Budsberg: As a surgical resident, I met Dr. Robert Soutas-Little at Michigan State University in 1985 and with his help and the support of Drs. Curtis Probst and Charlie DeCamp I started my journey into the quantification of outcomes in veterinary orthopedics and thus started my introduction into what is now called EBVM.

Then, I had a client (Dr. Mark Ebell) who was a physician/scientist in the late 1990s who was a national advocate of EBM and with his help, I started to meld my work in the quantification of clinical outcome measures with the concepts and methodologies of EBVM.

VE: What are the current problems with EBVM teaching and methodology?

Budsberg: Ignorance and inertia.

VE: Do you mean that instructors don’t understand EBVM?

Budsberg: Well most instructors in Veterinary Curriculum have the same misunderstanding that I listed earlier. They are not versed in the terminology and the basic tenants of what EBVM is and how it can be applied to their particular field.

VE: If you could teach veterinary students one thing about EBVM, what would it be?

Budsberg: I would like students to consider how clinical treatments or clinical recommendations came into practice prior to it being taught.

It is understandable to say that we have years of clinical practice supporting therapies but it is also nice to know when there is really good data from well-designed studies that confirm a currently recommended therapy.

VE: You’ve written a lot about the power (i.e., sample size) of veterinary studies. Realistically, what can be done to increase the power of studies?

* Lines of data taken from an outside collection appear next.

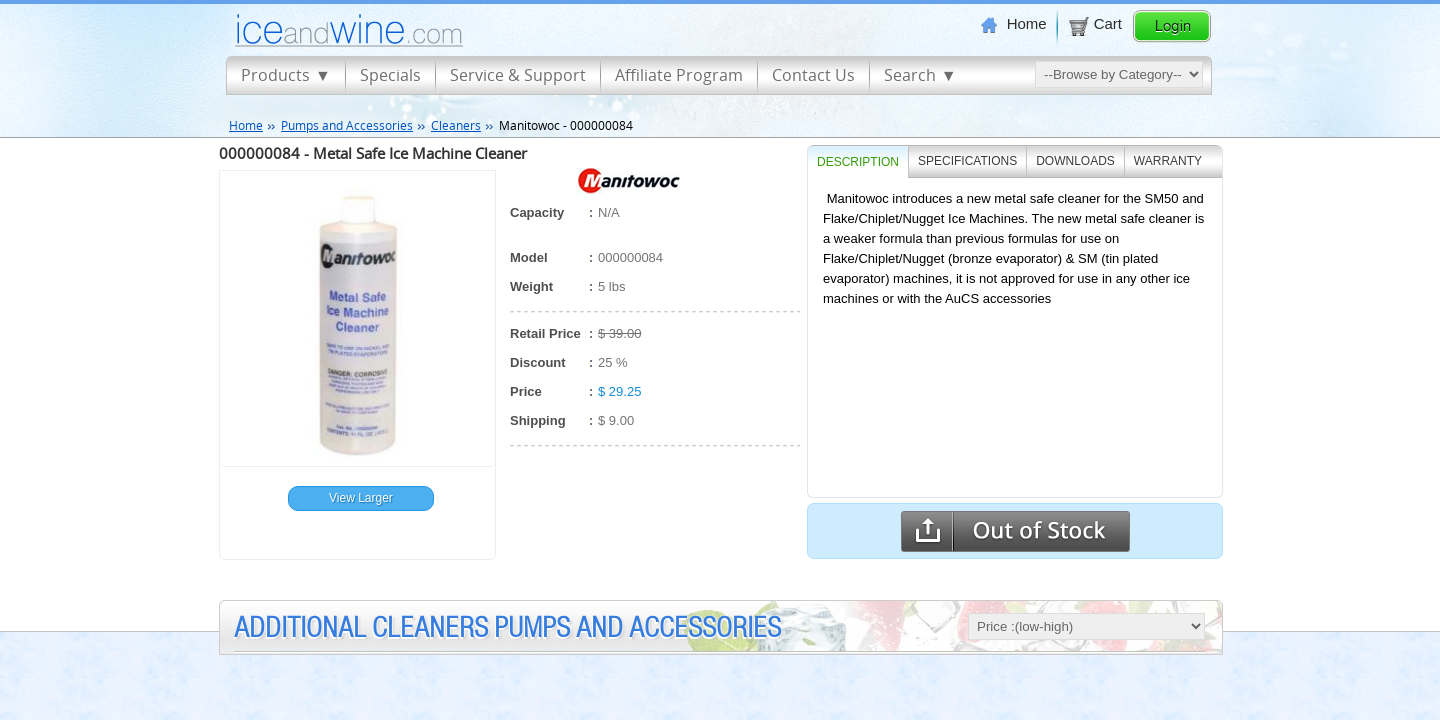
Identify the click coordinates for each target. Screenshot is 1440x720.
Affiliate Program (679, 75)
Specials (390, 75)
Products (275, 75)
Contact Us (813, 75)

Budsberg: Again, it’s all about education: understanding of the importance of knowing more about a study than whether or not p≤ 0.05. One must understand Type I and Type II error. Practitioners need to get their heads around the use of NNT for effect size, and researchers must learn other methods of study design such as non-inferiority studies and so on.

VE: What needs to be done to make EBVM part of the mainstream veterinary discussion?

Budsberg: Education and leading by example. Certainly this is a change in culture and that takes time but people have to carry the banner onward and it will change with time.

VE: Does this mean educating practicing vets or students?

Budsberg: Yes it means educating everyone along the continuum from students (not limited to professional students), private practitioners as well as clinical educators.

VE: What proportion of your clinical decisions are evidence based?

Budsberg: EBVM probably influences 30 to 40 percent of my clinical decisions.

VE: That seems like a high percentage given the relative lack of evidence. Is that because some of your orthopedic procedures are supported by strong evidence?

Budsberg: Exactly, given the recent published manuscripts on TPLO treatment of cruciate injuries as well as the large amount of published studies on the use of NSAIDs, and high N-3 fatty acid diets in the treatment of canine osteoarthritis I feel I have some excellent data to support many of my clinical decisions.

VE: You are an orthopedist: what areas of orthopedics are lacking in evidence?

Budsberg: In orthopedics, I think we need more clinical data on the potential methods of treating joint disorders such as hip laxity, and fragmented coronoid processes.